Just Like Home(72)



She looked, and she looked. But no matter how hard her heart rattled in her chest, no matter how hard she yearned to know, Vera could not see.

Not yet.





CHAPTER TWENTY-FIVE


Vera is thirteen years old. She is angry all the time and her legs are too long and she has an idea that she can’t put down.

The idea won’t shake. It’s become a stain on the underside of her skin, one that’s been setting for the past few days. It’s been there ever since Brandon’s father disappeared from the basement below her bedroom. The basement is quiet now, but Vera’s mind twitches like a damp spider all day long. She lies awake at night, on top of her bed instead of beneath it, trying to figure out what to do with the thought that won’t leave her be.

The thought about Brandon.

She hasn’t spoken to him since he pushed her by the creek, since she got mud beneath her fingernails and it was his fault. She’s seen him at school but they’re not in the same class and they aren’t talking, and he doesn’t come to her house after school anymore to ride bikes or throw rocks at the creek or try to find cool stuff in the woods.

She’s not sure that he’s avoiding her but she’s not sure he isn’t, either. Vera’s been eating lunch with her second-best friend, who isn’t really her friend at all, who has a very boring crush on the vice principal and won’t shut up about it. She’s been riding her bike by herself in the afternoon to the creek and back, feeling the wind on her face, unable to shake the thought of what’s to be done about Brandon.

The uncertainty is the thing that infuriates her. It’s cruel for him to make her feel this way. If Brandon told her that he didn’t want to be friends anymore, she could deal with it. And if he still wanted to be friends but he at least told her that he was mad at her, she could yell at him and he would yell back, and then they’d be okay.

But he hasn’t talked to her in a long time, in weeks and weeks, and she doesn’t know if he’s ever going to talk to her again, and it’s putting a twist in her belly and a lump in her throat and an idea under her skin.

She would think that he, of all the people in all the world, would know how brutal uncertainty can be. His father’s body still hasn’t been found—it won’t be, she knows it won’t, they never are—and there are posters up everywhere, have you seen this man, and it’s on the news every night. All anyone wants to talk about, except for Vera’s second-best friend with the crush on the vice principal, is how nobody knows what happened to Brandon’s father. How he must’ve run off with some woman or gotten murdered by a drifter or gotten kidnapped by mobsters.

It can’t feel good, knowing that people are saying your father ran off with some woman. If Brandon thought about it for just one second he’d realize Vera is the best person for him to talk to about it.

All day long, from across the cafeteria and during recess, Vera sees how drawn and tired Brandon is. How his eyes dart around as if his father will turn out to have been hiding behind a tetherball pole this whole time. It’s pathetic how miserable the uncertainty has made him. How fragile. He’s being broken by it, slowly torn into exhausted little pieces of himself, ground down into a fine paste.

It’s killing him.

So how could he inflict that same killing uncertainty on Vera? How could he leave her guessing about whether or not they’re still friends? How could he keep not learning his lesson?

It’s all Vera can think about, the uncertainty and the cruelty of it, the way it doesn’t make any sense for Brandon to be acting the way that he is. And then, one day, she’s going into the girls’ bathroom and he’s coming out of the boys’ bathroom, and he doesn’t say anything to her at all. He looks at her, looks right at her, sees her for sure. No faking like he didn’t notice her or like he’s distracted by his lunch. He sees Vera and his eyes flash dark and furious.

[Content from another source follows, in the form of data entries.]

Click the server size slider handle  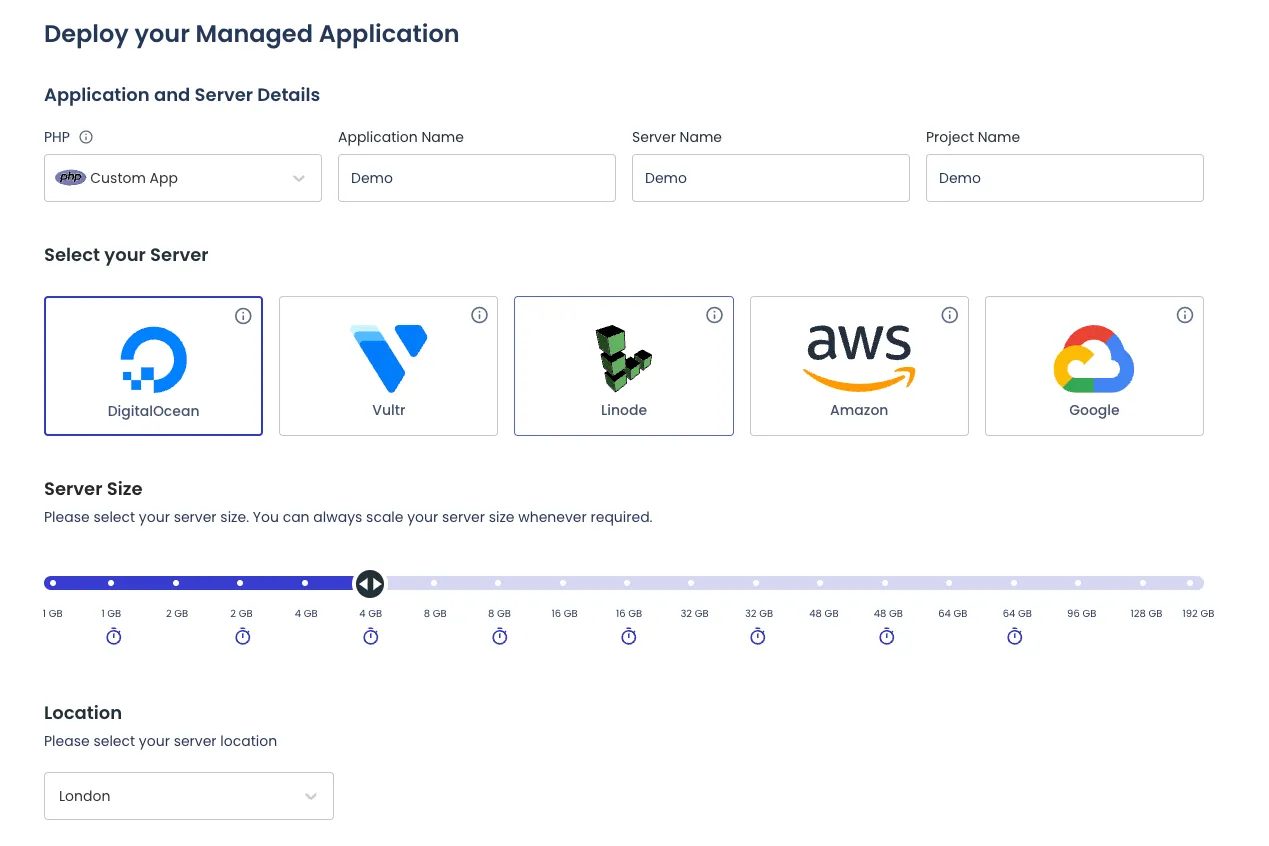pyautogui.click(x=369, y=583)
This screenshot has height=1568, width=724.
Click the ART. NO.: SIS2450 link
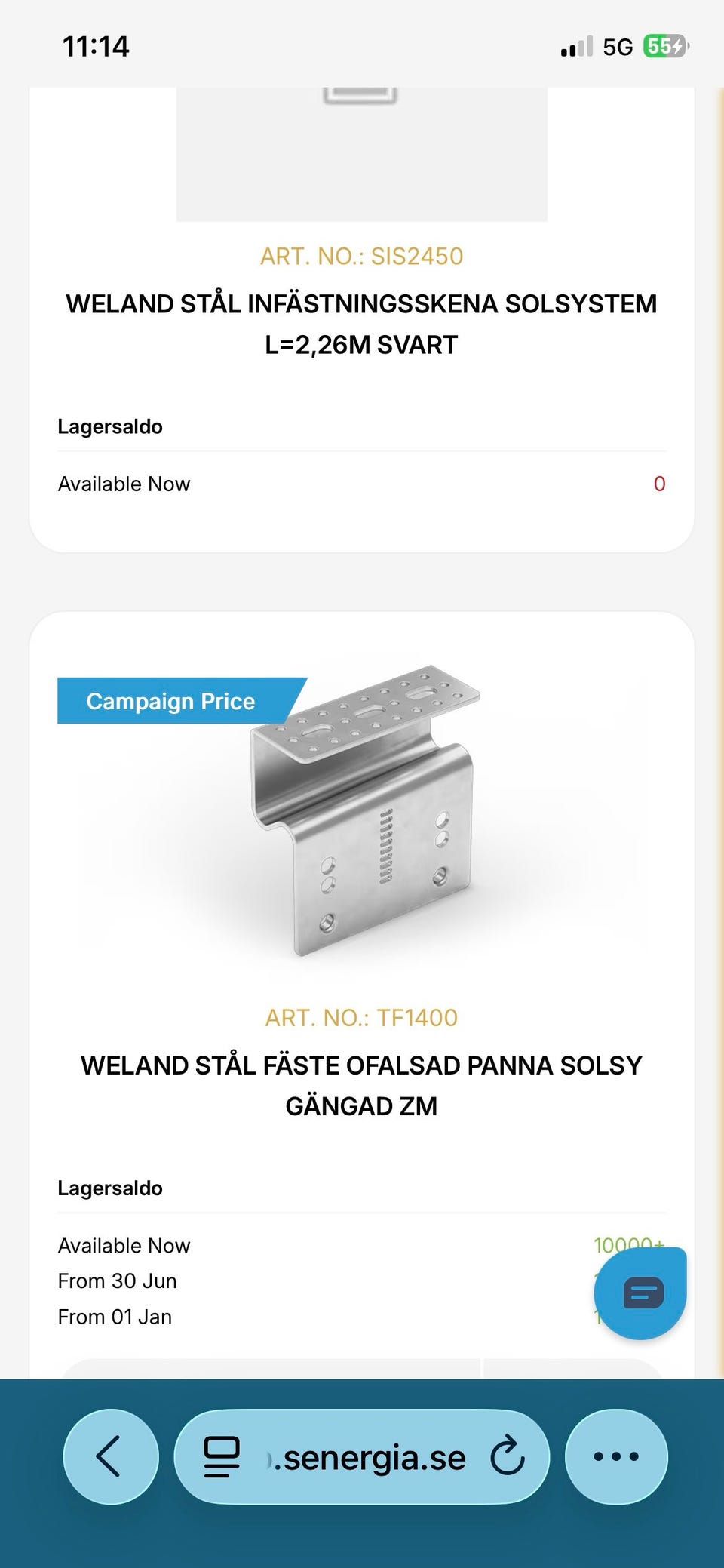[x=361, y=257]
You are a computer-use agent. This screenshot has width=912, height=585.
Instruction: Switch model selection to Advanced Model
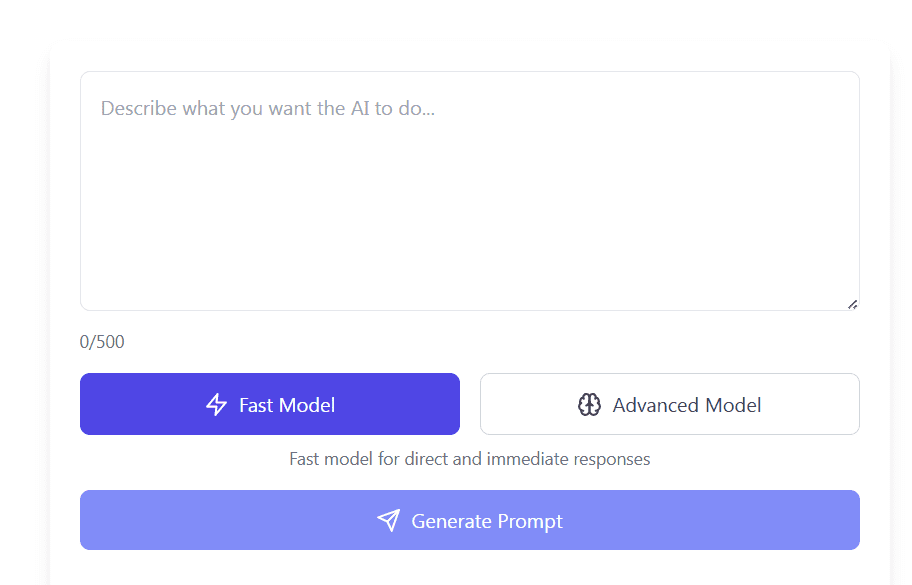669,404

And then, without a word, he walks away.

That’s when the uncertainty vanishes and the idea crystallizes, and she knows without a doubt. The grease has him now. It’s the only explanation for why he would treat her like this—as if they were never friends, as if they’ve never even met before. It’s the only explanation for why he hasn’t learned his lesson.

You can’t learn a lesson, Vera reasons, when there’s filth inside you.

She chews on the end of her pencil while her teacher talks about Egypt, carefully keeping her tongue away from the eraser. The yellow paint on the pencil crackles between her teeth. Now that she knows what the problem is she has a lot of thinking to do. The uncertainty is gone. There’s a problem to be solved.

Fortunately, Vera is good at solving problems.

Vera can’t imagine that the grease takes over a person all at once. It must happen sort of gradually, like a scab forming or puberty starting. One day you’re clean inside and the next day, you’re just a little bad.

Brandon is only a few months older than she is—he had a movie party for his birthday last year, with popcorn and movie-candy—and he’s only started acting different within those last few months. Even a month after that, he was still Vera’s friend, and he’d never brought up kissing or said fuck. That means that this change in him is new. It’s not all done yet. He hasn’t been taken over and ruined. Not yet. Maybe, Vera thinks, frowning around her pencil, that means there’s still hope for Brandon after all.